Laurent Jiménez-Balaguer (1928 – 2015)

Laurent Jiménez-Balaguer (14 January 1928 – 16 April 2015) was born in L’Hospitalet del Llobregat, Barcelona (Catalonia), Spain.

He lived and worked in Paris. During the 1950s, he was one of the most distinguished painters of Catalan art, known for creating a private language. He belonged to the Abstract Expressionism and European Informalism. These postmodern vanguardists have been characterized by their multiculturalism, manifested in their contrasting pictorial textures, and the need to invent a new mindset.

Jiménez-Balaguer’s purpose was to establish a framework of knowledge of the human psyche based on Ferdinand de Saussure’s language model, in order to show how painting is a universal medium for the understanding of the Self. He regarded the construct of the Self as indispensable, and its visualization as vital; the human inner is neither an impalpable, untouchable soul nor an invisible, immaterial ego.

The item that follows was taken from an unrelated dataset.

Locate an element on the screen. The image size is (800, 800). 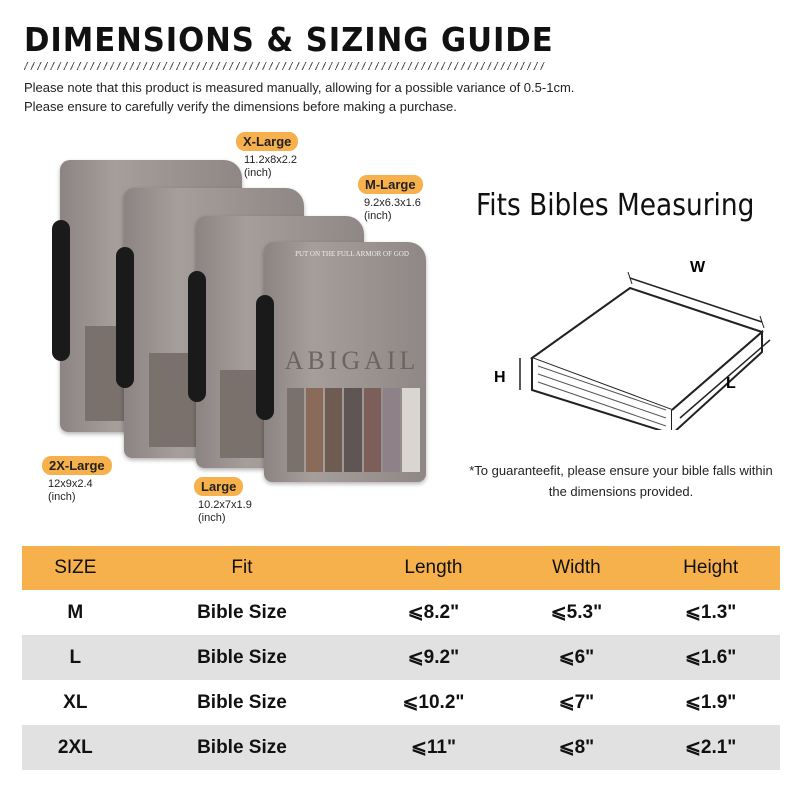
cell: ⩽8.2" is located at coordinates (434, 612).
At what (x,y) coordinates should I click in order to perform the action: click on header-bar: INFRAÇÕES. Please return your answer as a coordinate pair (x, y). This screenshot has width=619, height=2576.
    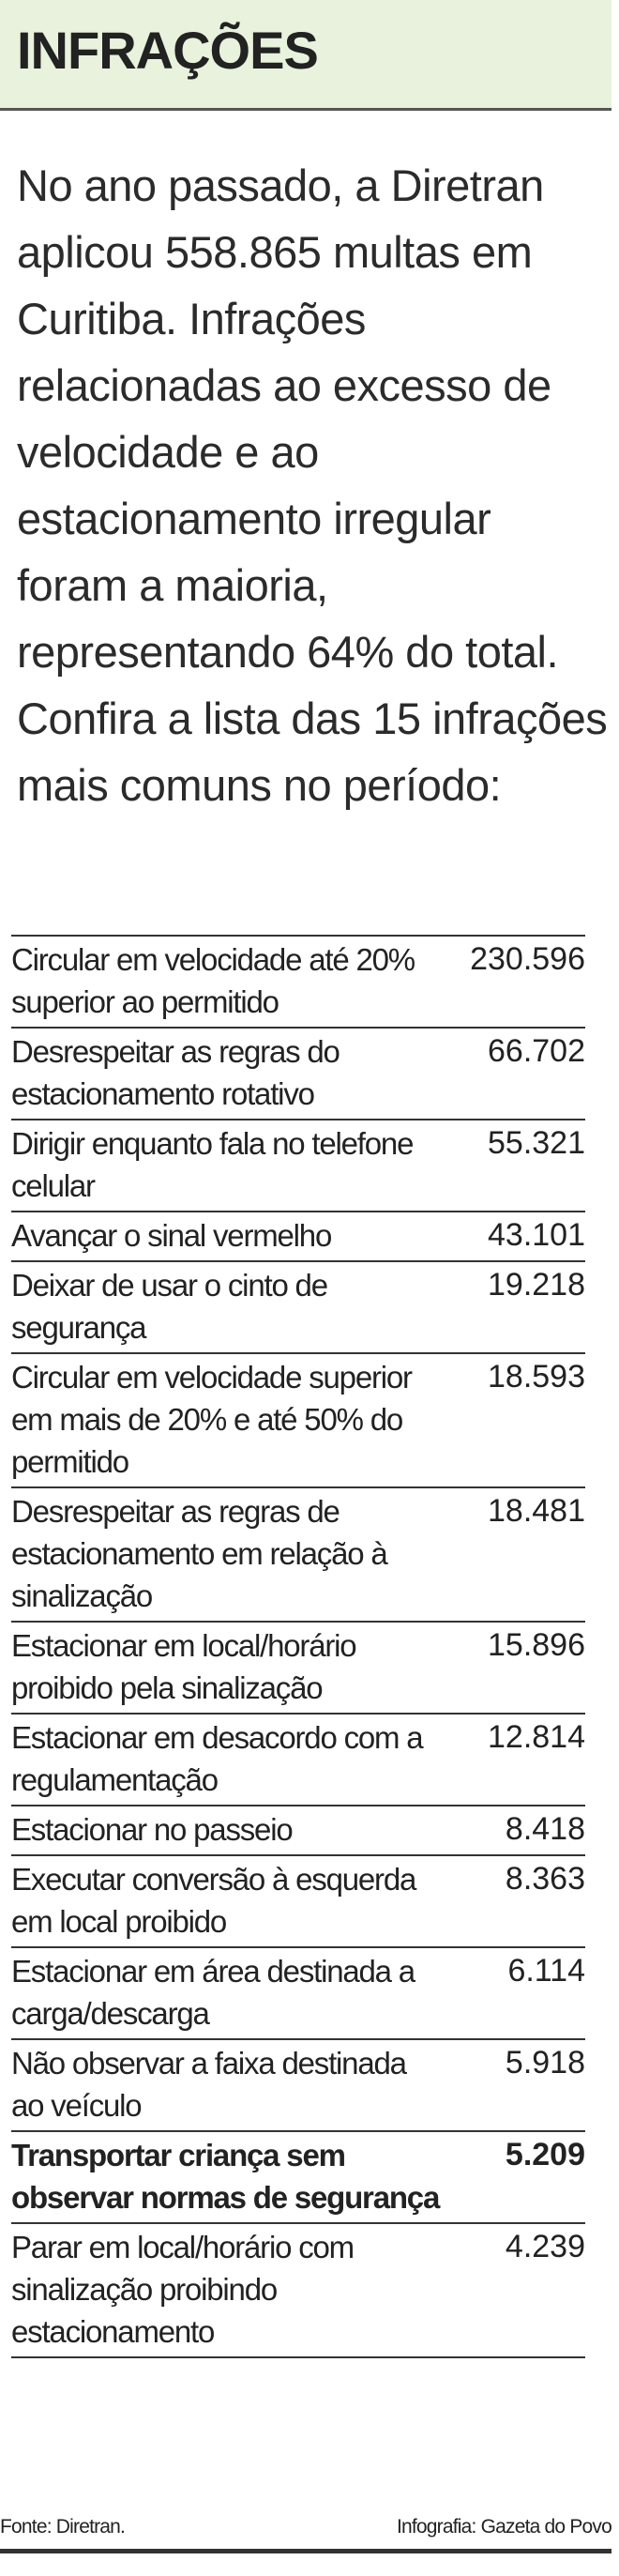
    Looking at the image, I should click on (306, 56).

His conception of creation and society involves him in a process of a permanent revolution, from which the subject must struggle for the construction of the Self.

His work asserts that the Self is a performative act. Jose María Moreno Galván in 1960 considered him one of the twenty most talented painters of Contemporary Catalan Art.
Two fundamental archetypes structure his field: the Body-Memory and the Exterior-Interior.

Source: Invaluable

Farley, Film and Balaguer

Some of this artist’s work appeared in the James Bond classic ‘Dr No’. 1962.